Excellent comments, Henry. And I love how it all tends to a concluding problem, that the lay-man essentially doesn't quite properly grasp that the metaphors neuroscience writing employ to describe the groping into this 'hard problem' are not meant to be literal. In other words, just as you have it, 60 Minutes and Elon Musk are propagating ideas to the masses that are not in the least demonstrated and aren't actually held all that hardly by the scientists themselves. It's the usual problem with actual science versus popular science writing, but in this case the mistake on the part of the populace too easily sets them up for a false consciousness about themselves, the world and how the two fit together. Many, including some who were once quite prominent and vociferous on RfM, would like to forget just how many people were walking around believing that their volition wasn't their own just because Sam Harris said so, accompanied by a hand-wavey Hard-Science-Libet-something-or-another attempt at authority. The ease that this was accomplished, convincing people that their will isn't actually their own, is frightening, so much so that I remember a lecture by Dennett where he showed studies demonstrating how students who were told they hadn't free will did more poorly on a test than students who weren't told such a thing. He was alarmed and voicing caution. So, to the embarrassment you point out:
Henry Bemis Wrote:
> Also, there is always one other component that is
> never addressed. Clearly what is happening here is
> that the mind is controlling the brain by
> dictating the brain response to the thought; i.e.
> by thinking the thought, the subject is dictating
> a brain response that can be read-off by the
> computer program. So, I ask, isn't this a
> fundamental example of mental causation in its
> purest form? So, where does the volitional
> thought come from that starts this whole process?
> (Embarrassing!) If it is just the brain, why not
> have the computer read-off the pre-thought
> deterministic neurological cause (action
> potential) of the thought, eliminating the
> middle-man (the Self, the Mind, the conscious
That is very well said!
> COMMENT: Remember, we are not talking about just
> neuroscience; i.e. the science of the brain or
> nervous system.

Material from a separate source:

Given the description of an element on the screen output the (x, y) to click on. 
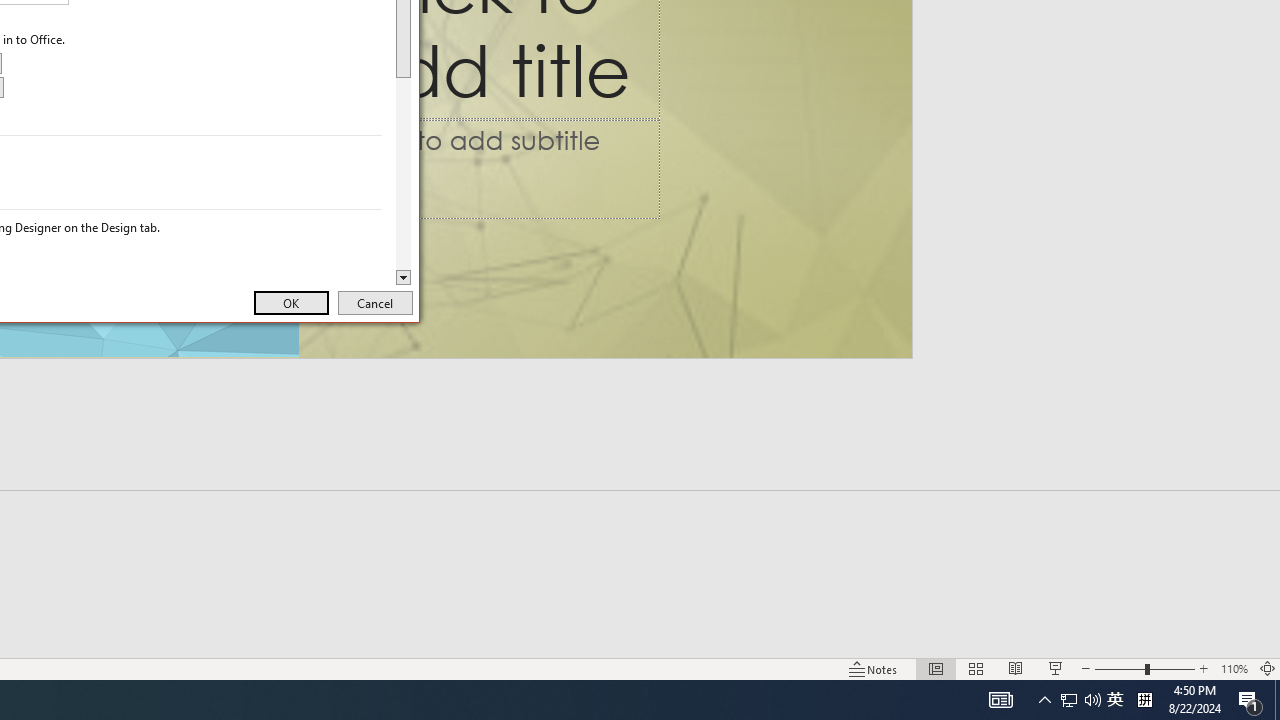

We are talking about *cognitive
> neuroscience*; i.e. how the brain brings about all
> of the capacities of human cognition, including
> behavior, complex thought, rationality, and
> creativity. That creates a responsibility to
> honestly consider the mind-brain correlation,
> including mental causation. So, it is never *just*
> about the brain. Moreover, cognitive psychology
> encompasses mind-mind correlations; e.g. how one
> thought leads to another, for example in the
> reasoning process. This process does not mirror
> computational processes in the brain, but rather
> encompasses a volitional agent with unique
> thought-thought processes. Neuroscience has no
> idea how this complex process is done by the
It seems to me that the way neuroscientists, even cognitive neuroscientists, get around your point about "mind-brain correlation" is to assume at the outset that "mind" is merely a stand-in word for the problem at hand, and to refuse to grant it any ontological status. It's all just the brain, but we use "mind" to stand in for that special thing which the brain does, they seem to say with way too many words.
Here's a good example of an intelligent lay-person trying to come to grips with what the neuroscientists are trying to find out and tell us about, specifically RICCARDO MANZOTTI and MICHAEL GRAZIANO:https://www.bookforum.com/print/2604/the-unending-quest-to-explain-consciousness-23772
He wraps up his exploration rather well:
"Thus, it seems to me, the proliferation of ever wilder positions. You are the apple. Consciousness is an illusion. And, hell, maybe you are the apple. Crazier things have turned out to be true. But if you simply rule in advance that the mind must be physical and assume that an understanding of consciousness must be a materialist understanding, because scientific materialism is obviously correct, you end up looking for your keys under the streetlamp because that’s where the light is."
That last clause perfectly embodies my suspicions about the entire neuroscientific project. But that is how science proceeds, one mistake after another, eliminating mistakes as we go, hundreds of millions of dollars at a time...
...and Flint's water is still poisonous.